Testo fornito:
Ripartiamo e, a poco a poco, riprendiamo la circolazione normale.

Arrivati dove tutti lasciano gli sci, ci togliamo le pelli al sole, il vento è del tutto cessato ed anche una preoccupante nuvoletta che nascondeva di tanto in tanto la Madonnina sulla punta, si è magicamente dissolta.

Calziamo i ramponi, prendiamo una picca e via sulla bellissima traccia che “snobba” la salita classica alla Madonnina che viene lasciata sulla destra.

Ci si porta così alla base nord-ovest del torrione su cui è stata eretta la Madonnina che viene erroneamente considerata la punta e ci si trova davanti un altro torrione che, con facile ma espostissima e breve arrampicata viene superata. Insisto perché si metta una corda (del resto ce l’abbiamo!) e così Renato fa da primo e assicurato perché “non-si-sa-mai” va sù e ci assicura.

Giunto sulla piatta sommità proseguo sulla relativamente facile ma aerea e spettacolare cornice che in una ottantina di metri scende di qualche metro per allargarsi.

E’ fatta, siamo qua.
Adesso o torniamo indietro o andiamo giù.
Più in alto non si sale.

Non possiamo neppure ritirarci perché non ci sono le condizioni: tutto sembra perfetto; l’unica cosa che manca è la decisione….(forse il coraggio).
Qualcuno dice: “proviamo a fare due curve….”

“Già!” penso io, “proviamo due curve e se non ci dovessero piacere cosa facciamo? Ci togliamo gli sci su una parete a 45-50 gradi e ci mettiamo i ramponi? ….. uh! mumble, mumble…. assai improbabile…. cambiare assetto in un posto del genere…”

Il tragico poi è che lì, sulla cengia si stava comodi: larga, spaziosa, quasi pianeggiante…. e con un panorama mozzafiato!
Insomma buttarsi giù per la parete da lì… uno proprio doveva imporselo!!!

Del resto ero arrivato per primo (Renato assicurava Roberto mentre io ero già “partito” dalla sommità del Granpa) per cui ero “avanti” con i lavori ed aspettare che qualcuno partisse mi sembrava scorretto.

Per cui messi gli sci e controllata l’attrezzatura non una ma due volte (chiusi bene gli attacchi, scarponi serrati, lacciuoli dei bastoncini giusti, zaino ben aderente….) ho provato un po’ di dérapage… la neve era bella, davvero, mollata il giusto dal sole.
Del resto la parete è in pieno est e prende sole fin dall’alba… insomma, era solo una questione di coraggio…

La prima curva, per chi ci è passato, è sempre la più brutta….

Fatta una le altre mi sono venute spontanee: l’unica preoccupazione era non sbagliare.
Essere sicuri di non sbagliare; e del resto, perché mai dover sbagliare?
Non c’era nessun imprevisto, tutto era sotto controllo… ho persino pensato che la cosa peggiore che poteva capitarmi era che qualcuno dei miei compagni potesse scivolare e travolgermi, quello era, oggettivamente, il rischio maggiore ma se non “partivo” io non sarebbero partiti neppure loro, e poi la neve era bella!

Istruzioni di lavoro:
#1 Elenca i controlli dell'attrezzatura che il testo fornito riporta tra parentesi, dopo le parole "controllata l'attrezzatura non una ma due volte".
#2 Ripeti parola per parola il testo fornito, tutto quello che va da "Più in alto" giù fino a "proprio doveva imporselo!!!".

Estratto del dataset:
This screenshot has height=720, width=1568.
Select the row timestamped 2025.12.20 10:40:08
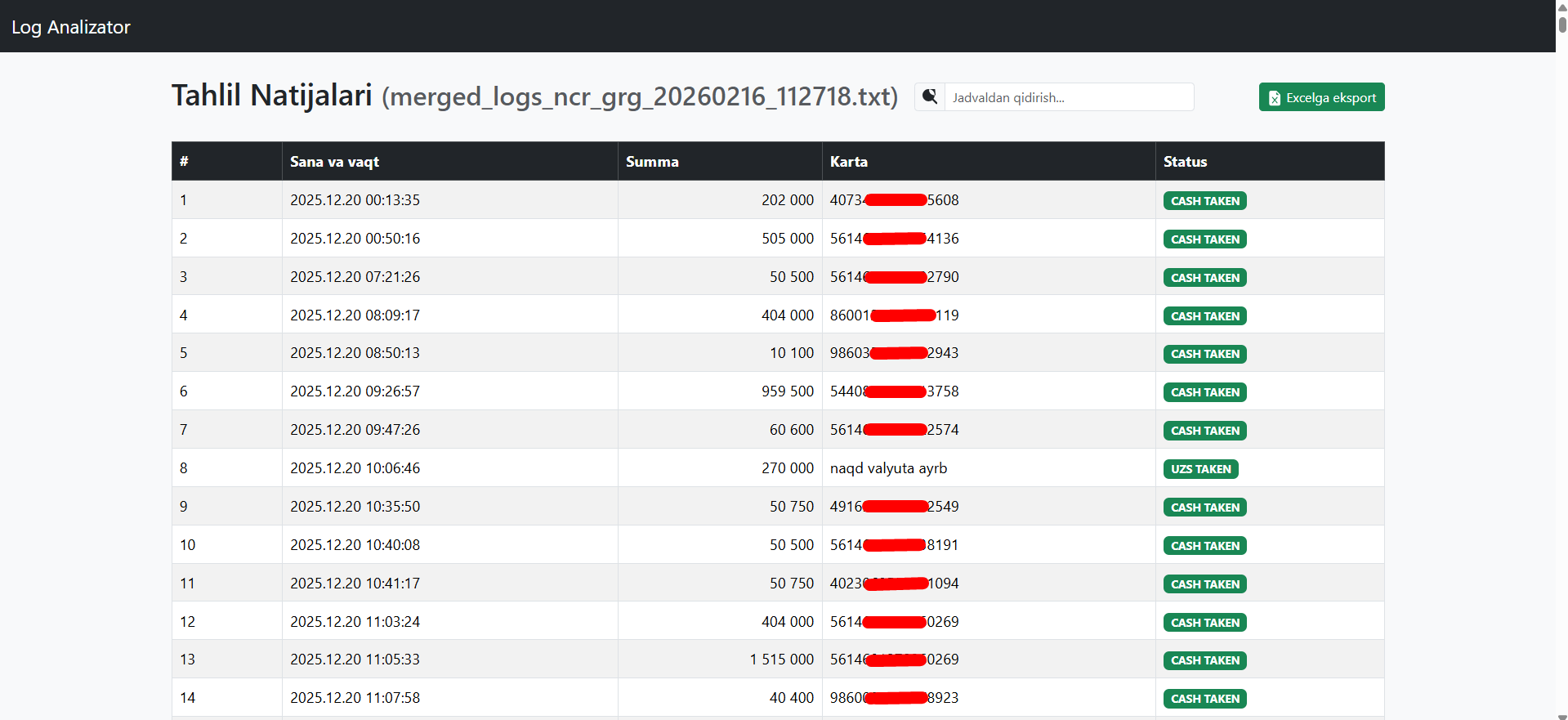coord(355,545)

Risposte ai compiti:
#1
- chiusi bene gli attacchi
- scarponi serrati
- lacciuoli dei bastoncini giusti
- zaino ben aderente

#2
Più in alto non si sale.

Non possiamo neppure ritirarci perché non ci sono le condizioni: tutto sembra perfetto; l’unica cosa che manca è la decisione….(forse il coraggio).
Qualcuno dice: “proviamo a fare due curve….”

“Già!” penso io, “proviamo due curve e se non ci dovessero piacere cosa facciamo? Ci togliamo gli sci su una parete a 45-50 gradi e ci mettiamo i ramponi? ….. uh! mumble, mumble…. assai improbabile…. cambiare assetto in un posto del genere…”

Il tragico poi è che lì, sulla cengia si stava comodi: larga, spaziosa, quasi pianeggiante…. e con un panorama mozzafiato!
Insomma buttarsi giù per la parete da lì… uno proprio doveva imporselo!!!